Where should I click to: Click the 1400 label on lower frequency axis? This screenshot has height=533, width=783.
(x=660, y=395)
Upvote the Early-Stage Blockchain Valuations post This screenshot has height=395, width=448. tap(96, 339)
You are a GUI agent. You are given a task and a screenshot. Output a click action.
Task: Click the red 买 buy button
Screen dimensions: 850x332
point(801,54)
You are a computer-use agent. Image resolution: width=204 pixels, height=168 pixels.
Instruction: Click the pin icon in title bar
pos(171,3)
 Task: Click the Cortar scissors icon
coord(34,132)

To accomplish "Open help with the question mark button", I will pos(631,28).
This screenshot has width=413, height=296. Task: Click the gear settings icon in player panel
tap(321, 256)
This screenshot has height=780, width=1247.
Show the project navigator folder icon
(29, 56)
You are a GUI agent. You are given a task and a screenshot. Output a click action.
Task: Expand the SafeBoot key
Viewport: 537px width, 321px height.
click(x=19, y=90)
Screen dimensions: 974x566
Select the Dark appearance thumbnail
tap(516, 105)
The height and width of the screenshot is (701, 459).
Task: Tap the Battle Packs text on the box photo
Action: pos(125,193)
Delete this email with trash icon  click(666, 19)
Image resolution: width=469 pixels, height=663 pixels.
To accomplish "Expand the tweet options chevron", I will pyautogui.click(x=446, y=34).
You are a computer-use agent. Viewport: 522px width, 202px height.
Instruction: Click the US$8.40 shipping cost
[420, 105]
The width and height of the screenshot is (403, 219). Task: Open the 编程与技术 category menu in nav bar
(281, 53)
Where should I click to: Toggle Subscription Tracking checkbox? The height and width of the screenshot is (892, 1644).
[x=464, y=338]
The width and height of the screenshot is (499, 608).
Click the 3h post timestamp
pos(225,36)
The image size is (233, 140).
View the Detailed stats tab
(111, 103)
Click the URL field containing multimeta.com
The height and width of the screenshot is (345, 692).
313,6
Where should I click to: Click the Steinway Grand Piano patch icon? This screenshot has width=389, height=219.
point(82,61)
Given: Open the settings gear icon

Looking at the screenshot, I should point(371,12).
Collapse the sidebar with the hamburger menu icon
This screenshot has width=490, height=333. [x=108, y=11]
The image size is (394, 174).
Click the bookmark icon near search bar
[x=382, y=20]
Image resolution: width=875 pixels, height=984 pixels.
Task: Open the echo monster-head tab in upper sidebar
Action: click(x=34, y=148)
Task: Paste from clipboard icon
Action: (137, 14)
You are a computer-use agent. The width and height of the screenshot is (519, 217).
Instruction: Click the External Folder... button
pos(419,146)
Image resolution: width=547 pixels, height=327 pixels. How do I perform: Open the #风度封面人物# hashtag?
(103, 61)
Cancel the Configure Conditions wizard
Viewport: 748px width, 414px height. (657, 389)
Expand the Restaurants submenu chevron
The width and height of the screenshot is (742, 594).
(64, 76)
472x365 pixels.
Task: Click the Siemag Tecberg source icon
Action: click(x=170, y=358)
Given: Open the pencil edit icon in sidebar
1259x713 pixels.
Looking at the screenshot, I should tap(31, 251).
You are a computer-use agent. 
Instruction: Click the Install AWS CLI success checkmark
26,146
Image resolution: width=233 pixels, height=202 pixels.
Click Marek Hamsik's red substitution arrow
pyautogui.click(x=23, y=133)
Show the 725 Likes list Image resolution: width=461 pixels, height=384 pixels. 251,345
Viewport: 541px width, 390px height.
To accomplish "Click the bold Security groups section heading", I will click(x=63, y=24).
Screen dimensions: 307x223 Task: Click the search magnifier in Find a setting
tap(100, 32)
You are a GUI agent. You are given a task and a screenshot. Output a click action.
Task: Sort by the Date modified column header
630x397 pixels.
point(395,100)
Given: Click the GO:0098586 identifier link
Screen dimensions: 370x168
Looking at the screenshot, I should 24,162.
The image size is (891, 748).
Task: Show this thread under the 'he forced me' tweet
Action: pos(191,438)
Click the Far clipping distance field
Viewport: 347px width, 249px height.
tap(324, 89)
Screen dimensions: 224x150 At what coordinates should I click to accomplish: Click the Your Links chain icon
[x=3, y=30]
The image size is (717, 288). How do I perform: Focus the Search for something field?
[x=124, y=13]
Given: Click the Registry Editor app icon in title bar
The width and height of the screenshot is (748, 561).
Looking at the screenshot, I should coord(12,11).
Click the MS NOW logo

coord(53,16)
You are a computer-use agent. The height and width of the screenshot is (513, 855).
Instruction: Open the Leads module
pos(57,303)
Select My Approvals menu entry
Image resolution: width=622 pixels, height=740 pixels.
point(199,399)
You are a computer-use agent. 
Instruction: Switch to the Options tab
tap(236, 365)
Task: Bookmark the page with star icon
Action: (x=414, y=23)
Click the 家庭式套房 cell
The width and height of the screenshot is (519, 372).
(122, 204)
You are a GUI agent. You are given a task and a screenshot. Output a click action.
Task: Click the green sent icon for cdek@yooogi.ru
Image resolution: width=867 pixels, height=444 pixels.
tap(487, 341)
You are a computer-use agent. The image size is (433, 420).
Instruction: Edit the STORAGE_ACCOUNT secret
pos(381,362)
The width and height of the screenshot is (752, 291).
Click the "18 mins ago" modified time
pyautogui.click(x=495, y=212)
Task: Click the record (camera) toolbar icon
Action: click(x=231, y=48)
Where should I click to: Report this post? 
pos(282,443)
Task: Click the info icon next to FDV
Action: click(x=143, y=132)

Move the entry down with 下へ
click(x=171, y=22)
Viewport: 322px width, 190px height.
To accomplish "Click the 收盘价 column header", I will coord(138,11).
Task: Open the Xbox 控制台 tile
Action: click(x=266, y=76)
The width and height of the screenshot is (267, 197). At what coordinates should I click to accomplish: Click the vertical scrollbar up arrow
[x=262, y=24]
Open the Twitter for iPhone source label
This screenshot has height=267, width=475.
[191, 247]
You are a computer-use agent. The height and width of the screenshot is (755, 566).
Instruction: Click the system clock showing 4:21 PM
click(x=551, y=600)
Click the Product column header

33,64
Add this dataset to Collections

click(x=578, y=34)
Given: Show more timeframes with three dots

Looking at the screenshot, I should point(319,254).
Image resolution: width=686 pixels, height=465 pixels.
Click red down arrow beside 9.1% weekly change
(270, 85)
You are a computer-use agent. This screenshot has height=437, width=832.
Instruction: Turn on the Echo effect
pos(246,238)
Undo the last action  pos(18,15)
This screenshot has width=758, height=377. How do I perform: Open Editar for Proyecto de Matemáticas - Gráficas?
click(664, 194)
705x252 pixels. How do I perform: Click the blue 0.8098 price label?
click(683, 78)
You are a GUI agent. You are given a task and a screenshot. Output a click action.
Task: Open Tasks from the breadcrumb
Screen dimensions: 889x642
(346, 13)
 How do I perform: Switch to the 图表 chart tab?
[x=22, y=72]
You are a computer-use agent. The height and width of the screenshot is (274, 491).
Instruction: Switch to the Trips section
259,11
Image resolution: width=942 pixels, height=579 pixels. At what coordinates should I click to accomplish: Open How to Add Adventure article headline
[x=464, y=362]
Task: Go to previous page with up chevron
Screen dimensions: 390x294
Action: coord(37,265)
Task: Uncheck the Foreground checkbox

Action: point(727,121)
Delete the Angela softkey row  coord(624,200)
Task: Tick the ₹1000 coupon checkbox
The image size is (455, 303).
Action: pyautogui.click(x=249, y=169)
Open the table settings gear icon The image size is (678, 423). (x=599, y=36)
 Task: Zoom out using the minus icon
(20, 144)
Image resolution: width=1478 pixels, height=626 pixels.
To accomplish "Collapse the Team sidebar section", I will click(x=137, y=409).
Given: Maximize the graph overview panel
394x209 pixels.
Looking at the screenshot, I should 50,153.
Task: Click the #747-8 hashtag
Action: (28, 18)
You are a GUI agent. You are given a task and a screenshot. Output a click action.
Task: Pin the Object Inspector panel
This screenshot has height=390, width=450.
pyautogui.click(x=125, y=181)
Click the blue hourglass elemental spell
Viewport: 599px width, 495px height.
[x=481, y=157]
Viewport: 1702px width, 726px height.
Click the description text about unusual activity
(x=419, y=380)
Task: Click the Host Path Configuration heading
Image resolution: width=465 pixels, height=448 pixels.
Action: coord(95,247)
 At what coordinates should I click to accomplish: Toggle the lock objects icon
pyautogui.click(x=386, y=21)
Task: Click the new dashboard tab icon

-- WORK TO COMPLETE --
After identifying the lines above that contain "heading", copy each one.

-- ANSWER BELOW --
To accomplish "Click the bold Security groups section heading", I will click(x=63, y=24).
Task: Click the Host Path Configuration heading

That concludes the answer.